If there's a single record whose size exceeds `maxMessageSize` (which,
so far, is derived from `max.message.bytes`) and the write is in
`non-atomic` mode, it's still possible for the buffer to grow beyond
`maxMessageSize`. In this case, the Coordinator should revert to using a
smaller buffer afterward. 2. Coordinator do not recycles the buffer
that larger than `maxMessageSize`. If the user dynamically reduces
`maxMessageSize` to a value even smaller than `INITIAL_BUFFER_SIZE`, the
Coordinator should avoid recycling any buffer larger than
`maxMessageSize` so that Coordinator can allocate the smaller buffer in
the next round.
* Add tests to verify the above scenarios.

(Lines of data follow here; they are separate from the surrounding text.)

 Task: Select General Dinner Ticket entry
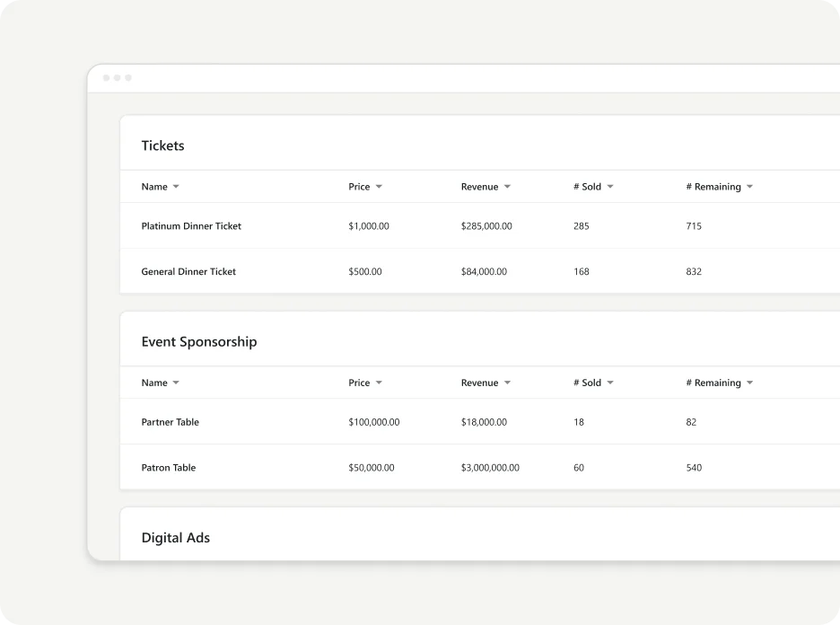pyautogui.click(x=188, y=271)
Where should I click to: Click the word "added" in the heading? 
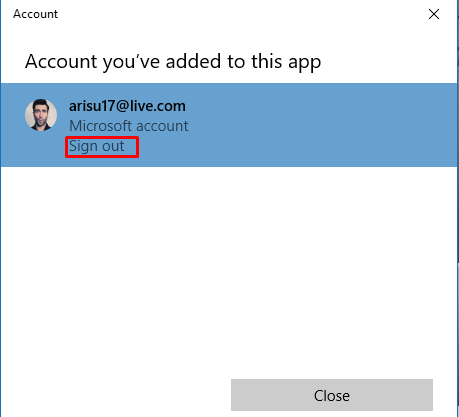coord(193,61)
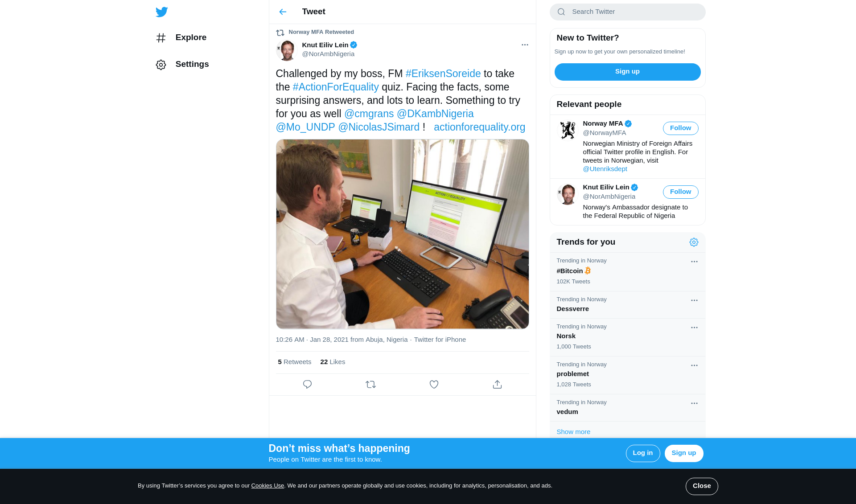
Task: Reply to the tweet via comment icon
Action: click(x=307, y=384)
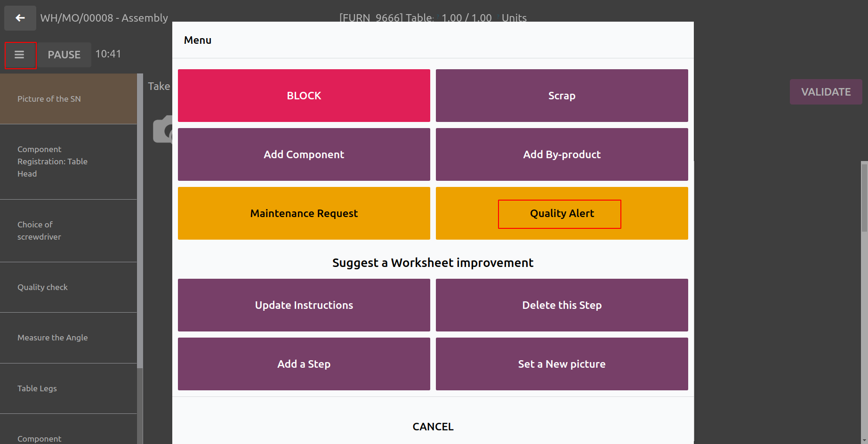The height and width of the screenshot is (444, 868).
Task: Open a Maintenance Request
Action: point(304,213)
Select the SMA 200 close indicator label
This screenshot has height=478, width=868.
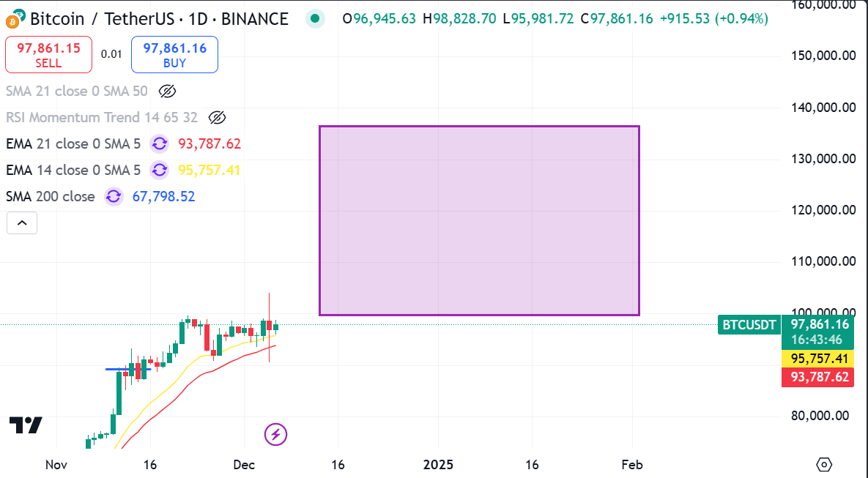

Reviewers: David Jacot <[email protected]>, Sean Quah
<[email protected]>, Ken Huang <[email protected]>, PoAn Yang
<[email protected]>, TaiJuWu <[email protected]>, Jhen-Yung Hsu
<[email protected]>, Chia-Ping Tsai <[email protected]>
---
.../common/runtime/CoordinatorRuntime.java | 17 +-
.../common/runtime/CoordinatorRuntimeTest.java | 215 ++++++++++++++++++++-
2 files changed, 222 insertions(+), 10 deletions(-)
diff --git
a/coordinator-common/src/main/java/org/apache/kafka/coordinator/common/runtime/CoordinatorRuntime.java
b/coordinator-common/src/main/java/org/apache/kafka/coordinator/common/runtime/CoordinatorRuntime.java
index 1e9724a57aa..e1e80476cf8 100644
---
a/coordinator-common/src/main/java/org/apache/kafka/coordinator/common/runtime/CoordinatorRuntime.java
+++
b/coordinator-common/src/main/java/org/apache/kafka/coordinator/common/runtime/CoordinatorRuntime.java
@@ -70,6 +70,7 @@ import java.util.concurrent.locks.ReentrantLock;
import java.util.function.Consumer;
import java.util.stream.Collectors;
+import static java.lang.Math.min;
import static
org.apache.kafka.coordinator.common.runtime.CoordinatorRuntime.CoordinatorWriteEvent.NOT_QUEUED;
/**
@@ -758,8 +759,14 @@ public class CoordinatorRuntime<S extends
CoordinatorShard<U>, U> implements Aut
// Cancel the linger timeout.
currentBatch.lingerTimeoutTask.ifPresent(TimerTask::cancel);
- // Release the buffer.
- bufferSupplier.release(currentBatch.buffer);
+ // Release the buffer only if it is not larger than the
maxBatchSize.
+ int maxBatchSize = partitionWriter.config(tp).maxMessageSize();
+
+ if (currentBatch.builder.buffer().capacity() <= maxBatchSize) {
+ bufferSupplier.release(currentBatch.builder.buffer());
+ } else if (currentBatch.buffer.capacity() <= maxBatchSize) {
+ bufferSupplier.release(currentBatch.buffer);
+ }
currentBatch = null;
}
@@ -859,7 +866,7 @@ public class CoordinatorRuntime<S extends
CoordinatorShard<U>, U> implements Aut
LogConfig logConfig = partitionWriter.config(tp);
int maxBatchSize = logConfig.maxMessageSize();
long prevLastWrittenOffset = coordinator.lastWrittenOffset();
- ByteBuffer buffer = bufferSupplier.get(maxBatchSize);
+ ByteBuffer buffer =
bufferSupplier.get(min(INITIAL_BUFFER_SIZE, maxBatchSize));
MemoryRecordsBuilder builder = new MemoryRecordsBuilder(
buffer,
@@ -1888,9 +1895,9 @@ public class CoordinatorRuntime<S extends
CoordinatorShard<U>, U> implements Aut
}
/**
- * 16KB. Used for initial buffer size for write operations.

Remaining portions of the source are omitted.